The rapid evolution of male genital morphology is thought to be driven primarily by sexual selection operating within species. Because male reproductive traits must coevolve with the female reproductive traits to ensure successful copulation and insemination, divergence in these traits among nascent species have the potential to reduce reproductive fitness and ultimately contribute to the speciation process. We are interested in understanding the importance of both interspecific variation in genital morphology and interspecific variation in the neural architecture/function in causing sensory reproductive isolation. We use two different insect models to study this phenomemon.
The Genetics and Development of Rapidly Evolving Traits
Sexual Selection and Coevolution of Reproductive Traits
Male external genitalia are some of the most rapidly evolving morphological structures in animals. Among the D. melanogaster complex species, males possess two heavily sclerotized cuticular genital structures known as the epandrial posterior lobes, which show striking differences in size and shape among species. We have identified several regions of the genome that have large effects on interspecific variation in posterior lobe morphology, and experiments are underway to identify the genes in these regions that are important for specifying species differences in morphology, characterize evolutionary change at these loci, and understand the relationship among these genes with respect to the underlying gene regulatory network architecture.
Damselflies (Odonata, Zygoptera) are one of the few groups in which both mechanical and sensory “lock-and-key” mechanisms appear to be important for the evolution of reproductive isolation. We are studying North American populations of damselflies in the genus Enallagma to better understand the mechanical and behavioral nature of genital incompatibilities, and to dissect the genetic basis of the male and female coevolved morphologies. We are also surveying levels of introgression between sympatric natural populations to test the efficacy of morphological differences in restricting gene flow.
*-*-*
Brief 1: Copy the passage on genital evolution in insects word for word, from "Damselflies (Odonata, Zygoptera)" up to and including "restricting gene flow.".
Brief 2: Write the next part of the passage on genital evolution in insects, starting after its final sentence.
The records are not needed for this work.
*-*-*
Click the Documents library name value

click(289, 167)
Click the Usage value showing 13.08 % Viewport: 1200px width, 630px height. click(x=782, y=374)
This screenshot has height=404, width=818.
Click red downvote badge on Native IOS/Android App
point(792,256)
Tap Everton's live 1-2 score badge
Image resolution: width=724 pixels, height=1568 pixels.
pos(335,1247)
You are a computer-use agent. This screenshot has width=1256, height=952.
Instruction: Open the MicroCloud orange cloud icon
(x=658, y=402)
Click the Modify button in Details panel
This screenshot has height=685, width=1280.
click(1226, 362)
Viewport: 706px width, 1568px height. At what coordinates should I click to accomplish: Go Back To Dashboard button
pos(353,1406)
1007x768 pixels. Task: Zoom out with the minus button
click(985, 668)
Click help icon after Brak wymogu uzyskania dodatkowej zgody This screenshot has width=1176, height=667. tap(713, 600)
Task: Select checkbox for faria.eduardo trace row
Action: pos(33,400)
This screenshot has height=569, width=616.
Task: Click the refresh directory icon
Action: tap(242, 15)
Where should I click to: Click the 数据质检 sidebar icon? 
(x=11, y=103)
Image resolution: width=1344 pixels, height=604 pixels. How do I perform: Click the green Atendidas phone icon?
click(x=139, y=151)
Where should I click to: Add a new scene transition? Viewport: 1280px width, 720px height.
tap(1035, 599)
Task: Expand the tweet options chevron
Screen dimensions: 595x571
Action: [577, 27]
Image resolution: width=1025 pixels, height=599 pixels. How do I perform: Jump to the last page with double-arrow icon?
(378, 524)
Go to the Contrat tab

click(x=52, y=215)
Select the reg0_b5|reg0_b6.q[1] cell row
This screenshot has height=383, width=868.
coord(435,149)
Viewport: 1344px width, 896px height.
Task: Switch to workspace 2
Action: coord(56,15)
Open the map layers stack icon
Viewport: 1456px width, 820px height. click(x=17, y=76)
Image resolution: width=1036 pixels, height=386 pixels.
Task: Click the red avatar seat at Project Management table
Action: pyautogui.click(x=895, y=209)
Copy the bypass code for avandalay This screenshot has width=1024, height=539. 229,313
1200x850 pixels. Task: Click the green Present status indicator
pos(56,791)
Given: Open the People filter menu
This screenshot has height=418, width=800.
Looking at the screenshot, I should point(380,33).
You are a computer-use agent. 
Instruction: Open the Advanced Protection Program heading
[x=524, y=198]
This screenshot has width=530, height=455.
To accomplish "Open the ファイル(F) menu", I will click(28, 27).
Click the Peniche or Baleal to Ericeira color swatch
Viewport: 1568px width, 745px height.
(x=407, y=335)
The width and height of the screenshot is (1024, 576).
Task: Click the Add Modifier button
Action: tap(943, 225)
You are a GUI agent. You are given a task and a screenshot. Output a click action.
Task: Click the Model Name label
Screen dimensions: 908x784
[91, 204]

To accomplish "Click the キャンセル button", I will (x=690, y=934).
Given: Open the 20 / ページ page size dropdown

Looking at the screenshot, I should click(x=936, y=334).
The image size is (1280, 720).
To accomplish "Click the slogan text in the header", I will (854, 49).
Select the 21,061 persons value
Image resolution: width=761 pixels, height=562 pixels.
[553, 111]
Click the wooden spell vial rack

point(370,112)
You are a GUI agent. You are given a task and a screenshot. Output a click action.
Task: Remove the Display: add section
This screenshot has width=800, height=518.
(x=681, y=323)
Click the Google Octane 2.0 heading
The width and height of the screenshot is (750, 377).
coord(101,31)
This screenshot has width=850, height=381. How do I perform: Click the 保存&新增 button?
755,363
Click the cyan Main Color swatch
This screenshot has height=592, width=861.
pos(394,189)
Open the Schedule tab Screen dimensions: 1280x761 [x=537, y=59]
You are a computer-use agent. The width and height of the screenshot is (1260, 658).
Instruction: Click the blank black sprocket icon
*-*-*
Final answer 1:
Damselflies (Odonata, Zygoptera) are one of the few groups in which both mechanical and sensory “lock-and-key” mechanisms appear to be important for the evolution of reproductive isolation. We are studying North American populations of damselflies in the genus Enallagma to better understand the mechanical and behavioral nature of genital incompatibilities, and to dissect the genetic basis of the male and female coevolved morphologies. We are also surveying levels of introgression between sympatric natural populations to test the efficacy of morphological differences in restricting gene flow.

Final answer 2:
Current Research Areas
We are also interested in understanding how evolutionary change at loci important for specifying differences in male genitalia directs development to give rise to species-specific morphologies. We are leveraging new molecular technologies in the D. simulans clade species that allow us to test the functional importance of genetic variation at loci important for morphology and study the consequences of this variation during development of the genitalia.
We study the D. melanogaster complex species to test the consequences of interspecific variation in male posterior lobe morphology on both pre- and post-mating reproductive fitness in both sexes. In particular, we are interested in testing female behavioral and reproductive responses to male genital morphology during and after copulation. Our most recent efforts focus on the evolution of species-specific nervous system architecture and function in both the male and female genitalia and in the central nervous system with the ultimate goal of understanding how these differences specify behavioral and physiological responses during mating.